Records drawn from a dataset
"""

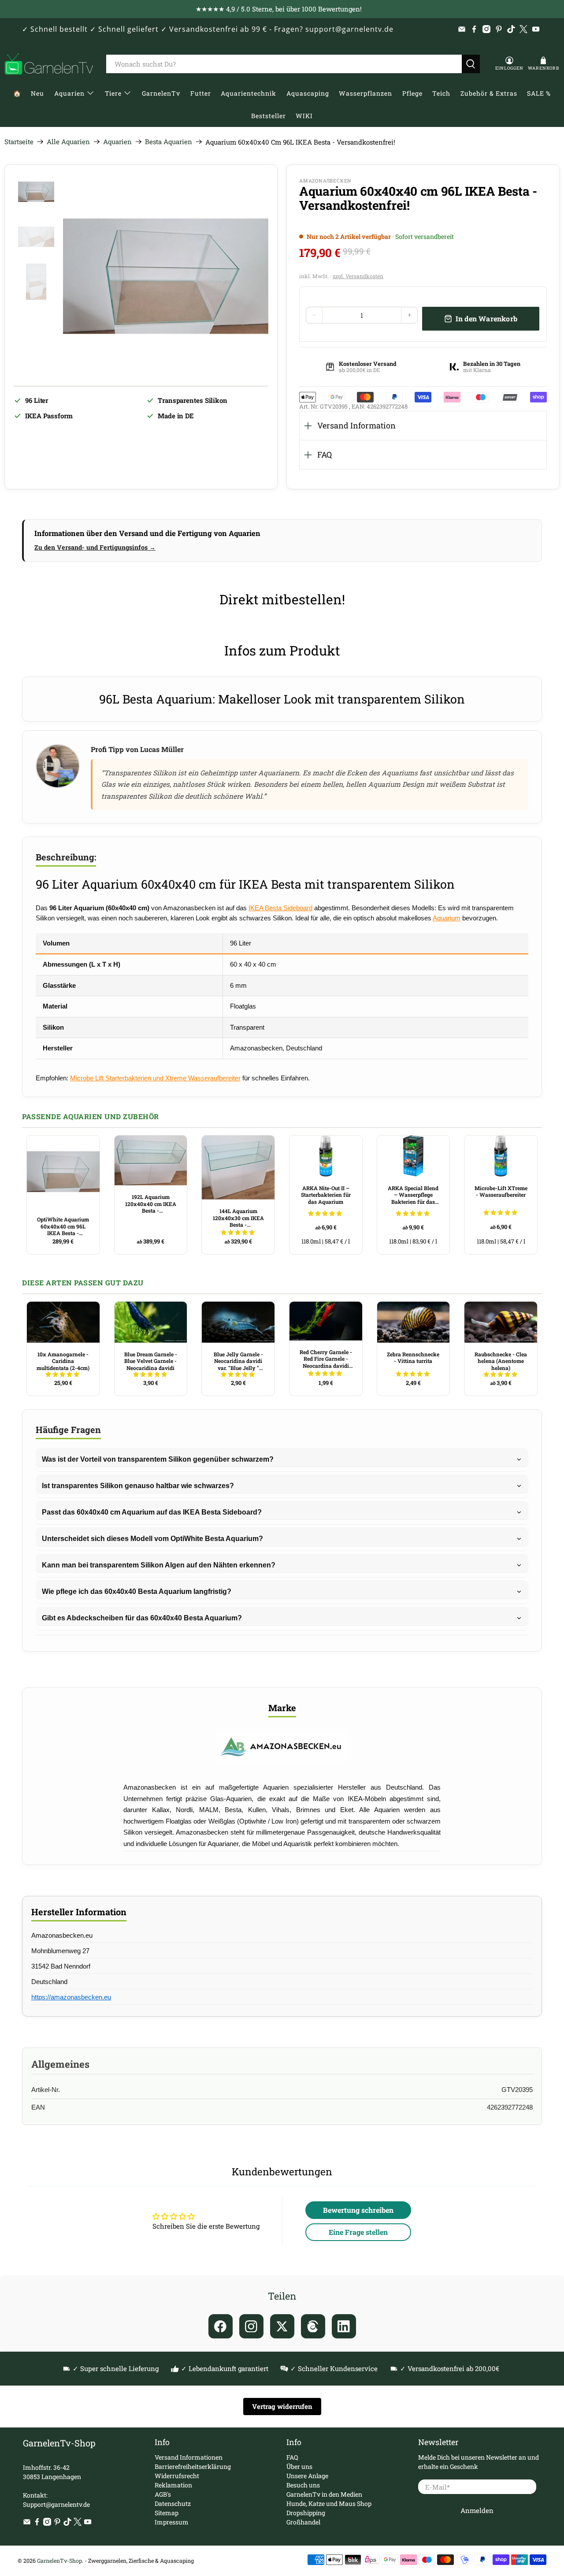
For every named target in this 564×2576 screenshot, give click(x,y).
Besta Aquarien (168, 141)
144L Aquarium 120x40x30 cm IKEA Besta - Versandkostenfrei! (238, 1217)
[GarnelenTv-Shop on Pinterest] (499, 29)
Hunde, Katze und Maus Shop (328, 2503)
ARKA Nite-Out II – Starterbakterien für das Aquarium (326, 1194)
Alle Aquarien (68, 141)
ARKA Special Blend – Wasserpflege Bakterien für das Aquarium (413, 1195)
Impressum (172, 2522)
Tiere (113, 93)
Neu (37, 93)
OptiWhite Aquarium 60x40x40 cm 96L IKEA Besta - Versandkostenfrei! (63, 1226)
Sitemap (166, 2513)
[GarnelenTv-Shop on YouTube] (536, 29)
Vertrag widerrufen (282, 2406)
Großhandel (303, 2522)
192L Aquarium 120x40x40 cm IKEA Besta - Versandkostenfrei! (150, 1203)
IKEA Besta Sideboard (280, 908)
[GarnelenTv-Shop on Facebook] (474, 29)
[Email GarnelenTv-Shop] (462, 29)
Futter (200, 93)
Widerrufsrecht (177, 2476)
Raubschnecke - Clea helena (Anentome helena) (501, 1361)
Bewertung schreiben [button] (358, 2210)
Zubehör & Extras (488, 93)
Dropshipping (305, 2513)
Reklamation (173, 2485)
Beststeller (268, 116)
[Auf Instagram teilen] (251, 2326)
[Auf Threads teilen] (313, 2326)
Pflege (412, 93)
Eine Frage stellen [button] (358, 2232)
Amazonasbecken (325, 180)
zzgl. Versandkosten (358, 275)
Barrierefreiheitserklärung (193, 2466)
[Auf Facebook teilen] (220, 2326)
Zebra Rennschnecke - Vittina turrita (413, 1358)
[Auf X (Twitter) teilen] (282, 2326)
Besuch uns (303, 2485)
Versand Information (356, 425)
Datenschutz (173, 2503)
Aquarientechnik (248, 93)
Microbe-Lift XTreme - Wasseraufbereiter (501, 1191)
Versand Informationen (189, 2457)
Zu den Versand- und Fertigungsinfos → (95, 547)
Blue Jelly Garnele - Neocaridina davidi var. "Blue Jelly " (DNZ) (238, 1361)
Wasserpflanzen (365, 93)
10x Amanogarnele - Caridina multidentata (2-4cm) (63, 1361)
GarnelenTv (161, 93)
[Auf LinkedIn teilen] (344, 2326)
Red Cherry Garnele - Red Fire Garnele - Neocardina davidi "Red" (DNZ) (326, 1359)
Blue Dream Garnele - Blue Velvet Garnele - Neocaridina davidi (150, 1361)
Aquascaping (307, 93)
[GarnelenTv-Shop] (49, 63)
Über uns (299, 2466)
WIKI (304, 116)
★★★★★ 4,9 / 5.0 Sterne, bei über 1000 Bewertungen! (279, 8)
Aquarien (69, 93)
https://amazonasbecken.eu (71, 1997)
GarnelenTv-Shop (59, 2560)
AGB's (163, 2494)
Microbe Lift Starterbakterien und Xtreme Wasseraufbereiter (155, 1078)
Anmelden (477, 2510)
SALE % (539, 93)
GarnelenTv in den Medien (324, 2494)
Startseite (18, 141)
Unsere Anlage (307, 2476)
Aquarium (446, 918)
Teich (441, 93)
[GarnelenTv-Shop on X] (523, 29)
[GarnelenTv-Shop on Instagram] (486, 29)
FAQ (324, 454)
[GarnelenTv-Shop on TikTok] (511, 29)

"""

Look for the string "ARKA" in the entries above. Copy every line that has it.

ARKA Nite-Out II – Starterbakterien für das Aquarium (326, 1194)
ARKA Special Blend – Wasserpflege Bakterien für das Aquarium (413, 1195)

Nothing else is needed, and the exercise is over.